Texas Roadhouse Smothered Chicken Copycat Recipe
Ingredients
Method
- Start by piercing the chicken breasts with a fork 10–15 times on each side. This helps the Italian dressing seep in. Pour the dressing over the chicken in a bowl or ziplock bag and refrigerate for at least 2 hours — overnight if possible — for maximum tenderness and flavor.
- Preheat your oven to 400°F (200°C). Heat oil in a skillet over medium-high heat. Add the marinated chicken and sear for about 5 minutes per side, until golden brown. Remove from the pan and set aside.
- In the same skillet, lower the heat and melt the butter. Add sliced mushrooms and onions. Sauté for 5–7 minutes, stirring occasionally, until they’re soft and golden. This step builds that rich, restaurant-quality base flavor.
- Pour a few tablespoons of water into the skillet to loosen any browned bits stuck at the bottom. Sprinkle in black pepper, garlic powder, onion powder, and salt. Stir everything together to coat the vegetables evenly with the seasoning.
- Push the veggies to the sides of the skillet, return the seared chicken to the center, and spoon the mushrooms and onions over the top. Lay slices of Monterey Jack cheese on each chicken breast. Transfer the skillet to the oven and bake for 10 minutes, or until the chicken reaches 165°F internally and the cheese is melted and bubbly.
- Once baked, spoon the flavorful pan juices over the chicken to keep it moist and glossy. Serve hot and watch how quickly it disappears!
Notes
- I always pat the chicken dry after marinating — it helps the chicken sear beautifully instead of steaming.

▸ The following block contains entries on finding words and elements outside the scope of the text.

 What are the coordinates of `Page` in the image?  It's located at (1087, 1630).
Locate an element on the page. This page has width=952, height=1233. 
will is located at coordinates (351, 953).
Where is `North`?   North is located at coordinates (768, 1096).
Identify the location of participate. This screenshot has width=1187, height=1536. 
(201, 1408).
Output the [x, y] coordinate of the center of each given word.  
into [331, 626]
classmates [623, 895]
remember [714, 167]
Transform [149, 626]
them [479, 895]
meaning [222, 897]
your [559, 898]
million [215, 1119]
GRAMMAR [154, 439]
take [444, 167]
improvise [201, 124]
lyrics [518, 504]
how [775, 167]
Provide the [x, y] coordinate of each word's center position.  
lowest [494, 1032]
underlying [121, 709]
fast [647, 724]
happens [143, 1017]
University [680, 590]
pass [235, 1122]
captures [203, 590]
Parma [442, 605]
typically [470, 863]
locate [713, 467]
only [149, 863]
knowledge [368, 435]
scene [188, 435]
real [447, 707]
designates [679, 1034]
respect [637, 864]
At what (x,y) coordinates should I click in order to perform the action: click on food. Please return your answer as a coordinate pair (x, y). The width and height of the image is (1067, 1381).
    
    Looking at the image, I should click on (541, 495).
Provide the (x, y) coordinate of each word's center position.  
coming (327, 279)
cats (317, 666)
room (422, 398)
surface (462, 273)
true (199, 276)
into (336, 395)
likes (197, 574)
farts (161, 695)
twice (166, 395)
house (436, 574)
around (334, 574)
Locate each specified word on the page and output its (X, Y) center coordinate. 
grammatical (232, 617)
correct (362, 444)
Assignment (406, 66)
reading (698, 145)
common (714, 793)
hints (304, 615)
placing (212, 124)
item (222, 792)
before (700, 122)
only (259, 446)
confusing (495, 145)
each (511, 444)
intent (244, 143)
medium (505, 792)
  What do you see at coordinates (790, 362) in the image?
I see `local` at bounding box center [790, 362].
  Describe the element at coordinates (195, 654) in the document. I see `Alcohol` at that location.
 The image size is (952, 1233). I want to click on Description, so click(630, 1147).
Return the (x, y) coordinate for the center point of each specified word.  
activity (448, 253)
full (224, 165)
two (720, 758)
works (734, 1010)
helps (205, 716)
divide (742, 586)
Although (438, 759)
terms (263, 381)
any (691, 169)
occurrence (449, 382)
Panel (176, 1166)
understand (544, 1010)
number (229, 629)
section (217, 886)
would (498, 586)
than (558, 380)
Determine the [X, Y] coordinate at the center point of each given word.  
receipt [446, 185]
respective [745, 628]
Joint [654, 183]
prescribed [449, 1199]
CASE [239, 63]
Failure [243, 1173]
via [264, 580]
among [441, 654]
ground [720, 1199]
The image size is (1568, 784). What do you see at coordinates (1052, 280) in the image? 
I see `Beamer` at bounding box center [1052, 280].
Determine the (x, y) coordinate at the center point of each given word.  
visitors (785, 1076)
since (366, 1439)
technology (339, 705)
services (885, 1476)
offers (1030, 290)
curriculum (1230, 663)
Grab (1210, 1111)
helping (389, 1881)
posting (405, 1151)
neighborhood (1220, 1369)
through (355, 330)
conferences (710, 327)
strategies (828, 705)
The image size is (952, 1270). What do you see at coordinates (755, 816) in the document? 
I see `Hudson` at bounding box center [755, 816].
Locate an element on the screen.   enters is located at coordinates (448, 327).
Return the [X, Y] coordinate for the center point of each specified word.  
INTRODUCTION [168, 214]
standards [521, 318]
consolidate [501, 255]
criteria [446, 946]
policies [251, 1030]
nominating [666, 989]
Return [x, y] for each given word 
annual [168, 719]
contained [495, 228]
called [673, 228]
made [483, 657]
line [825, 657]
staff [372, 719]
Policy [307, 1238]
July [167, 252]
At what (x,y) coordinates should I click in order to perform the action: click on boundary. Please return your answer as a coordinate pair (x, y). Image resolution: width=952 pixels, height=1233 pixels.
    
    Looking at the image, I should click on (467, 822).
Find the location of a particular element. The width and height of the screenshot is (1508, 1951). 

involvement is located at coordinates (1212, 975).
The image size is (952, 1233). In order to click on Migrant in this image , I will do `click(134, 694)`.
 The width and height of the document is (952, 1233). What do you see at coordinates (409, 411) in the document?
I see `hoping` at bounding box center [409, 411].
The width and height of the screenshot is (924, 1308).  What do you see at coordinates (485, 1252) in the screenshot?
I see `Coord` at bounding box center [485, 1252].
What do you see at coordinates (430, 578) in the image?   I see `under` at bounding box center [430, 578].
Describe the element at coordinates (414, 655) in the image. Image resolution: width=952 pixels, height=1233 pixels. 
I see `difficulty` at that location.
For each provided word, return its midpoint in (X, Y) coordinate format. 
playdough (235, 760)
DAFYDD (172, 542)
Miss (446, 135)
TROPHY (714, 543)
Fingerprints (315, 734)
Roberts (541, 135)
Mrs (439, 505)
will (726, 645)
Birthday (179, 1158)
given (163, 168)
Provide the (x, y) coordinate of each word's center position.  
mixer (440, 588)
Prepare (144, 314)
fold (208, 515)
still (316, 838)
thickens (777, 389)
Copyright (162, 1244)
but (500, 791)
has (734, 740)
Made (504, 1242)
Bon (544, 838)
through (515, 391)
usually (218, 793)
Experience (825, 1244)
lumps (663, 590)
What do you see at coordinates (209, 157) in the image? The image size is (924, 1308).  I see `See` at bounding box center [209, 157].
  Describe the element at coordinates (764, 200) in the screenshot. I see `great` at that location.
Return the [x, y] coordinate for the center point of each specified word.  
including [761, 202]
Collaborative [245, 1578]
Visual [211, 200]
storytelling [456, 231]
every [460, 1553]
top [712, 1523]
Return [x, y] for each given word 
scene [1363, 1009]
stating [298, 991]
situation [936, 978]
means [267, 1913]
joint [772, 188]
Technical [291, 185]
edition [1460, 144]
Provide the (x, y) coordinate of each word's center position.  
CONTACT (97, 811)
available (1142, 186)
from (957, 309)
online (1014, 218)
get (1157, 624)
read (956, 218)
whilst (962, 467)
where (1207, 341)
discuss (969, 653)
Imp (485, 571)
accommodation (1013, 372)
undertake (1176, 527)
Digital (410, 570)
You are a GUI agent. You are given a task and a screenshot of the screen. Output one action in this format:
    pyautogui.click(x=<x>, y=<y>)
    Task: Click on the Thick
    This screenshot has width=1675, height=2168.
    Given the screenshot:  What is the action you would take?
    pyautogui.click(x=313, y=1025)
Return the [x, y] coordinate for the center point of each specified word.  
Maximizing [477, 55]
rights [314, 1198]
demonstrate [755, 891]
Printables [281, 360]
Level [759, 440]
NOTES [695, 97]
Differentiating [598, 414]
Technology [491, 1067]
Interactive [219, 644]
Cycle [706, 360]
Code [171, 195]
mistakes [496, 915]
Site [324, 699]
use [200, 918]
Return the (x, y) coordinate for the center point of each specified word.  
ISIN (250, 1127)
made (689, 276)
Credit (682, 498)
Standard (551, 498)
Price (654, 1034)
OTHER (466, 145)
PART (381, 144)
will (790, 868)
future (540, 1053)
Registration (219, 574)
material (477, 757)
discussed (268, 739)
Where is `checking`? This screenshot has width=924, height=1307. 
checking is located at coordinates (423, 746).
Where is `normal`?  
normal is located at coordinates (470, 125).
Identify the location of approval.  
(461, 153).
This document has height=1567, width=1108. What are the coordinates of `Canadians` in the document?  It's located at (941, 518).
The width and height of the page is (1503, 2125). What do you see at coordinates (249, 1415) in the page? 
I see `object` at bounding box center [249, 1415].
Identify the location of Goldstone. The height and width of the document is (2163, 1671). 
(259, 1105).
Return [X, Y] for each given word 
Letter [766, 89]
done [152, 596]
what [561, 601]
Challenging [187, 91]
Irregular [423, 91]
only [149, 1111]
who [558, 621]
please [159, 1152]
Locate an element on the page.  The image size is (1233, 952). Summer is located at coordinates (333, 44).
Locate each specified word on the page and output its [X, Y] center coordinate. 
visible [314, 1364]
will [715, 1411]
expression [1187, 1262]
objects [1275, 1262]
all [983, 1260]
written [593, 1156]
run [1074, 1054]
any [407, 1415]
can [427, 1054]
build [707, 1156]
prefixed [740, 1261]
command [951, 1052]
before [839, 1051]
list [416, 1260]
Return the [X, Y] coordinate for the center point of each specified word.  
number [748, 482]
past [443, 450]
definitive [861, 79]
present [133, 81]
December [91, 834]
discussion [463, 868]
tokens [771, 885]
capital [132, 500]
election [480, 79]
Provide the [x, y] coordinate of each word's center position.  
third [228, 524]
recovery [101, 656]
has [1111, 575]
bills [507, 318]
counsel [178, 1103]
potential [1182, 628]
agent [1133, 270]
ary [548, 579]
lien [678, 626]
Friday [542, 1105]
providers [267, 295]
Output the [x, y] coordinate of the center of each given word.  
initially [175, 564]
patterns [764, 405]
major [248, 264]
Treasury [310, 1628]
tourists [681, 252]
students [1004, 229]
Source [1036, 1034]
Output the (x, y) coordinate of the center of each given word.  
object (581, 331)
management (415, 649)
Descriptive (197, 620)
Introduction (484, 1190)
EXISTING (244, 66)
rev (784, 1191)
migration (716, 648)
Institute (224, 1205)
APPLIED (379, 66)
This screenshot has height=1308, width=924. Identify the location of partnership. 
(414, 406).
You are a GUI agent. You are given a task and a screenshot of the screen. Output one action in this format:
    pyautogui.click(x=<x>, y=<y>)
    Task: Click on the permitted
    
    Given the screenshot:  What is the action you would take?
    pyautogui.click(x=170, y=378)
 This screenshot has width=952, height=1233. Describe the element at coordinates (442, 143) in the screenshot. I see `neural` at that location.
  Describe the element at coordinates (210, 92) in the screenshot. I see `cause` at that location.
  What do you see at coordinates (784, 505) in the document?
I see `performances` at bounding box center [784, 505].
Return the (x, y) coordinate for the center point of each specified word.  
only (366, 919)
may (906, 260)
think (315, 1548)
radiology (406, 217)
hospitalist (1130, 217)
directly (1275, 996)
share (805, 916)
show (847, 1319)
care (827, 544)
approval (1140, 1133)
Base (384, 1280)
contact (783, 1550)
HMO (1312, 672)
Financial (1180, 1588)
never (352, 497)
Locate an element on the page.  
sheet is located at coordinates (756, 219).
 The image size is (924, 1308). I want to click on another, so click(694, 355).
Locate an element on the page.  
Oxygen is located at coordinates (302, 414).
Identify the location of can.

- Pound the chicken evenly for uniform cooking; this ensures every bite is tender.
- I heat my skillet until a drop of water sizzles — that’s when it’s perfect for searing.
- Let mushrooms sit for a couple of minutes before stirring — they’ll caramelize instead of getting soggy.
- I grate cheese from a block rather than using pre-shredded bread; it melts creamier and tastes richer.
- To make a light sauce, whisk in a touch of cornstarch mixed with chicken broth after sautéing the vegetables.